Failure to Implement Consistent Enhanced Barrier Precautions and Staff Training
Penalty
Summary
The facility failed to implement effective infection control practices for seven non-sampled residents who were under Enhanced Barrier Precautions (EBP) due to colonization with multidrug-resistant organisms (MDROs) such as CRE, C. auris, and CRAB. Observations revealed that EBP signs posted outside resident rooms were inconsistent and, in some cases, incorrect. For example, one room displayed a red sign requiring staff to wear an N-95 mask for a resident with CRE, which was not necessary according to facility policy. Other rooms had both standard EBP signs and additional colored signs (red or pink), each listing different PPE requirements, leading to confusion among staff. Interviews with staff, including LVNs, CNAs, RNs, and the Infection Preventionist (IP), demonstrated a lack of understanding regarding the meaning and requirements of the different colored isolation signs.
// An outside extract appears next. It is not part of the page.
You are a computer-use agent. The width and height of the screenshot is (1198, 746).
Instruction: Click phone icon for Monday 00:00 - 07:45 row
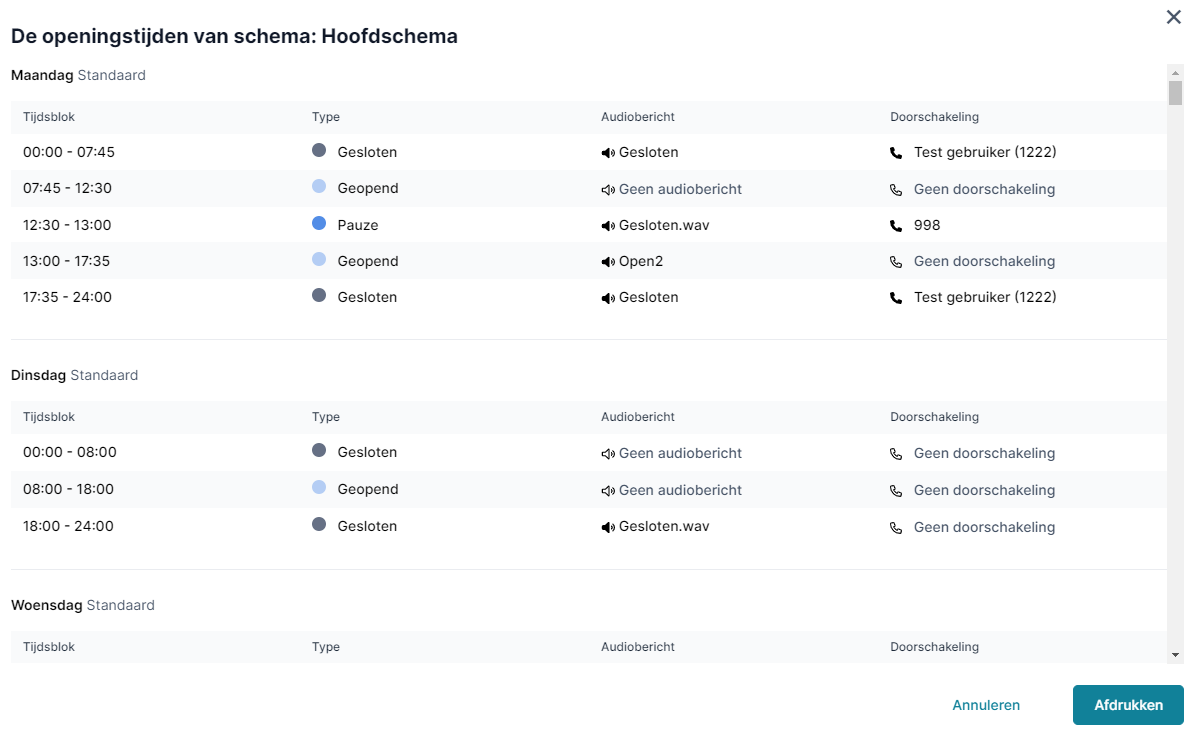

Some staff incorrectly believed that an N-95 mask was required for EBP precautions, while others could not distinguish between the red and pink signs or their associated PPE protocols. The IP confirmed that the red and pink signs were intended to indicate additional infections and PPE needs but acknowledged that the signage was not always accurate and that staff training on the distinction between the signs was insufficient. Further review of training records showed that while staff had received general in-service training on EBP precautions, there was no documentation of specific training on the differences between the red and pink isolation signs. The lack of clear, consistent signage and inadequate staff training on EBP protocols resulted in improper implementation of infection control measures for residents colonized with MDROs.